In 1990, in hopes of boosting the credential's public profile, the the CFA Institute (formerly the Association for Investment Management and Research) was created from the merger of the Financial Analysts Federation (FAF) and the Institute of Chartered Financial Analysts (ICFA). The FAF was originally established in 1947 as a service organization for investment professionals in its societies and chapters.

Many of today's senior CFA charterholders were "grandfathered" into CFA charterholders at this time without today's current three level testing.

From 1963 (when the CFA designation was first used) to 2006, approximately 69,600 people from 126 different countries have been awarded the right to use the CFA designation. As of 2006, more than 116,000 more people are currently enrolled to take one of the examinations.

The CFA program began in the United States, but became increasingly international similar to the UK's Association of Chartered Certified Accountants (ACCA) which offers the Chartered Certified Accountant qualification (Designatory letters ACCA or FCCA) worldwide. By 2003 fewer than half the candidates in the CFA program were based in the US and Canada, with most of the other candidates based in Asia or Europe. India and China have shown some of the highest growth from 2005-2006 with increases of 25% and 53% respectively in the total number of charterholders.[1]

The basic requirements for prospective CFA candidates include a four-year university degree with being allowed to apply at the final year of the degree program (or international equivalent) or four years of qualified, professional work experience. [2] The program focuses on portfolio management and financial analysis, and provides only a generalist knowledge of other areas of finance.

Note: The CFA designation is not affiliated with the Chartered Financial Analyst degree offered by a university in India known as ICFAI or its affiliate the Council of Chartered Financial Analysts. ICFAI offers Masters degrees in Finance which to lead to a CFA Charter issued by the CCFA. AIMR sued and won a judgment [3] prohibiting the organization and its members from using the CFA or Chartered Financial Analyst mark in the United States and Canada. In August 2006, an Indian court issued a temporary injunction against the Indian organization as well. [4] The judgments made no assessment of the quality of the Indian program and merely discussed the trademark violation. The Indian Association of Investment Professionals[5] is the only organization in India which is affiliated with the CFA Institute.


The CFA exam
Candidates generally take one exam per year over three years and are written at a postgraduate level for financial professionals. Exams are challenging, with only 40% passing the Level I exam in June 2006; Europe achieved the highest pass rates in the recent exams with a 57% pass rate. [6] The December 2005 Level I Exam resulted in a worldwide pass rate of 34%. The Level II and III passing rates for 2006 were 48% and 76% respectively.

The Level I study program emphasizes tools and inputs and includes an introduction to asset valuation and portfolio management techniques.

§ **INFORMATION SHOWN**
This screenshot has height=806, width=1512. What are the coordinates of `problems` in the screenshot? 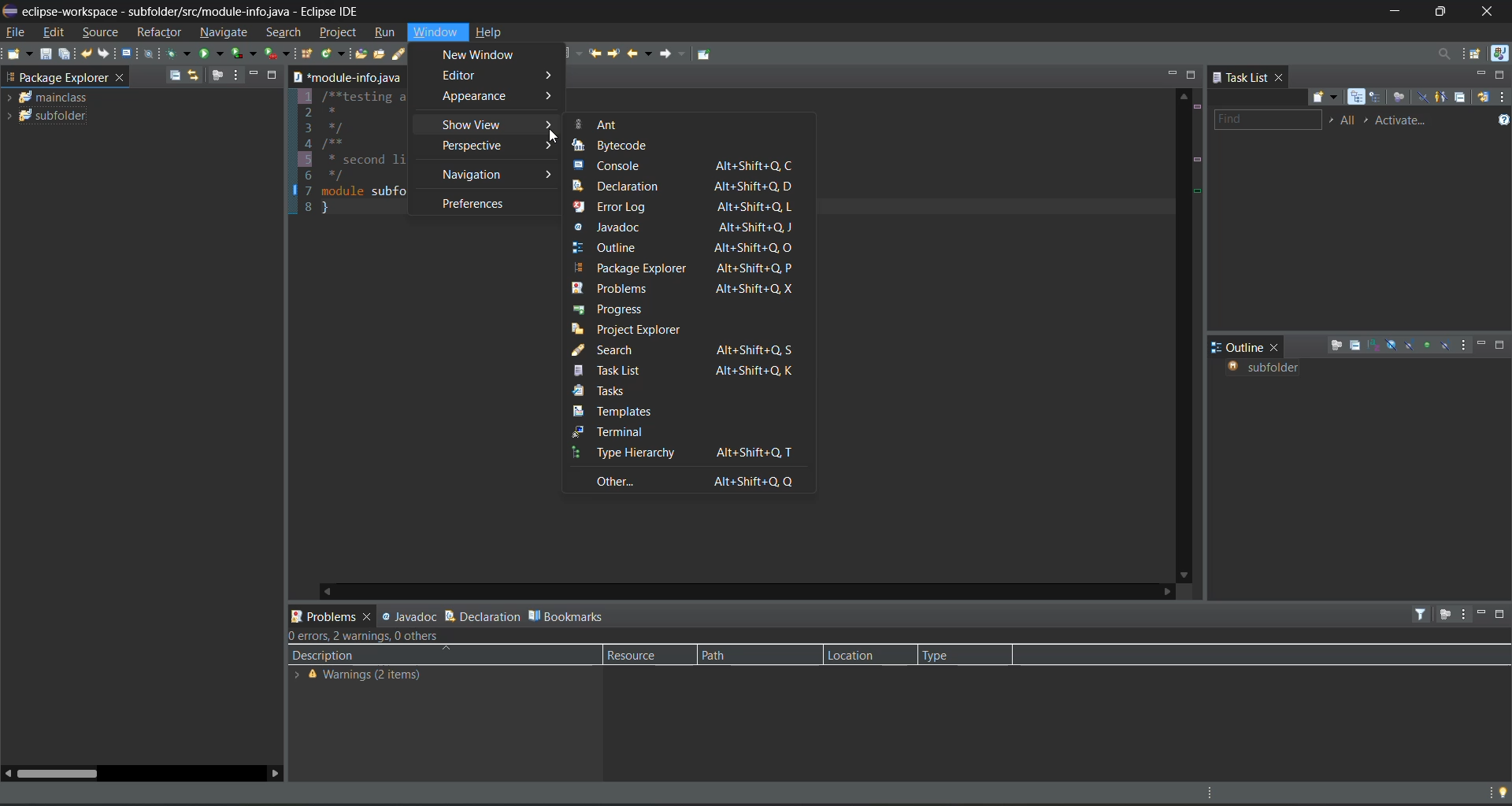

§ **SET EXERCISE**
Set down the passage on the CFA designation word for word, between "From 1963 (when" and "of the examinations.", inclusive.

§ **FINAL RESULT**
From 1963 (when the CFA designation was first used) to 2006, approximately 69,600 people from 126 different countries have been awarded the right to use the CFA designation. As of 2006, more than 116,000 more people are currently enrolled to take one of the examinations.